*REQUIRED ACTION*. Your task is to repeat each record verbatim, exactly as it was written.

*DATA FOR REVIEW*.

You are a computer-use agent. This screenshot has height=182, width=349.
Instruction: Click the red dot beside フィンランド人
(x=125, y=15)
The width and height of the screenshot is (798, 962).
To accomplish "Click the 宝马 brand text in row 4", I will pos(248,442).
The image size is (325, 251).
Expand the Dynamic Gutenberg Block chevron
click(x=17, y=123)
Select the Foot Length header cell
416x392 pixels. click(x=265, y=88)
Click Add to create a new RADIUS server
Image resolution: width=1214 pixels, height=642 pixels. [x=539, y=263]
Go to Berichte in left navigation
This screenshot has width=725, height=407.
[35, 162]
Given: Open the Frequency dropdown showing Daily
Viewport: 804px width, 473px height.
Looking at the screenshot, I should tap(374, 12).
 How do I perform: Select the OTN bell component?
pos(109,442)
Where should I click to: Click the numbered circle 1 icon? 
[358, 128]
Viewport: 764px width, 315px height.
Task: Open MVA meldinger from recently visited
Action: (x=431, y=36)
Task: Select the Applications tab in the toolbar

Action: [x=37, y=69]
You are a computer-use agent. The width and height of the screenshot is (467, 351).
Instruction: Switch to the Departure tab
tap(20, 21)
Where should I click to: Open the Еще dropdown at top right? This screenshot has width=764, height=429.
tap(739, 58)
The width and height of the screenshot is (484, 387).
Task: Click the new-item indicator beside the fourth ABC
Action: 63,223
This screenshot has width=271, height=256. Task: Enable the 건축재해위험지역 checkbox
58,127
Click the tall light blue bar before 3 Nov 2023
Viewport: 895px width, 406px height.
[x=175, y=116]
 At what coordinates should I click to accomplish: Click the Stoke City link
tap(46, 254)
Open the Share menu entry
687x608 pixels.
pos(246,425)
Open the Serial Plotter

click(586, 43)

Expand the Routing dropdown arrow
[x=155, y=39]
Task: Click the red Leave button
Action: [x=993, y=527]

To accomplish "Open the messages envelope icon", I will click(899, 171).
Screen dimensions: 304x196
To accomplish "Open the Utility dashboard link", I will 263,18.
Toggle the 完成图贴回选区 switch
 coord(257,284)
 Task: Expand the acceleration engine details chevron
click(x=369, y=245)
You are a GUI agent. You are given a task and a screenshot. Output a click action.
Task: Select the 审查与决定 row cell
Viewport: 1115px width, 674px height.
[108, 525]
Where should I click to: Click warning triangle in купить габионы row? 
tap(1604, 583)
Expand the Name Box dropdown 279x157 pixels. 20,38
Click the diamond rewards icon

*SOLUTION FOR THIS TASK*.
You are a computer-use agent. This screenshot has height=182, width=349.
Instruction: Click the red dot beside フィンランド人
(x=125, y=15)
The width and height of the screenshot is (798, 962).
To accomplish "Click the 宝马 brand text in row 4", I will pos(248,442).
The image size is (325, 251).
Expand the Dynamic Gutenberg Block chevron
click(x=17, y=123)
Select the Foot Length header cell
416x392 pixels. click(x=265, y=88)
Click Add to create a new RADIUS server
Image resolution: width=1214 pixels, height=642 pixels. [x=539, y=263]
Go to Berichte in left navigation
This screenshot has width=725, height=407.
[35, 162]
Given: Open the Frequency dropdown showing Daily
Viewport: 804px width, 473px height.
Looking at the screenshot, I should tap(374, 12).
 How do I perform: Select the OTN bell component?
pos(109,442)
Where should I click to: Click the numbered circle 1 icon? 
[358, 128]
Viewport: 764px width, 315px height.
Task: Open MVA meldinger from recently visited
Action: (x=431, y=36)
Task: Select the Applications tab in the toolbar

Action: [x=37, y=69]
You are a computer-use agent. The width and height of the screenshot is (467, 351).
Instruction: Switch to the Departure tab
tap(20, 21)
Where should I click to: Open the Еще dropdown at top right? This screenshot has width=764, height=429.
tap(739, 58)
The width and height of the screenshot is (484, 387).
Task: Click the new-item indicator beside the fourth ABC
Action: 63,223
This screenshot has width=271, height=256. Task: Enable the 건축재해위험지역 checkbox
58,127
Click the tall light blue bar before 3 Nov 2023
Viewport: 895px width, 406px height.
[x=175, y=116]
 At what coordinates should I click to accomplish: Click the Stoke City link
tap(46, 254)
Open the Share menu entry
687x608 pixels.
pos(246,425)
Open the Serial Plotter

click(586, 43)

Expand the Routing dropdown arrow
[x=155, y=39]
Task: Click the red Leave button
Action: [x=993, y=527]

To accomplish "Open the messages envelope icon", I will click(899, 171).
Screen dimensions: 304x196
To accomplish "Open the Utility dashboard link", I will 263,18.
Toggle the 完成图贴回选区 switch
 coord(257,284)
 Task: Expand the acceleration engine details chevron
click(x=369, y=245)
You are a GUI agent. You are given a task and a screenshot. Output a click action.
Task: Select the 审查与决定 row cell
Viewport: 1115px width, 674px height.
[108, 525]
Where should I click to: Click warning triangle in купить габионы row? 
tap(1604, 583)
Expand the Name Box dropdown 279x157 pixels. 20,38
Click the diamond rewards icon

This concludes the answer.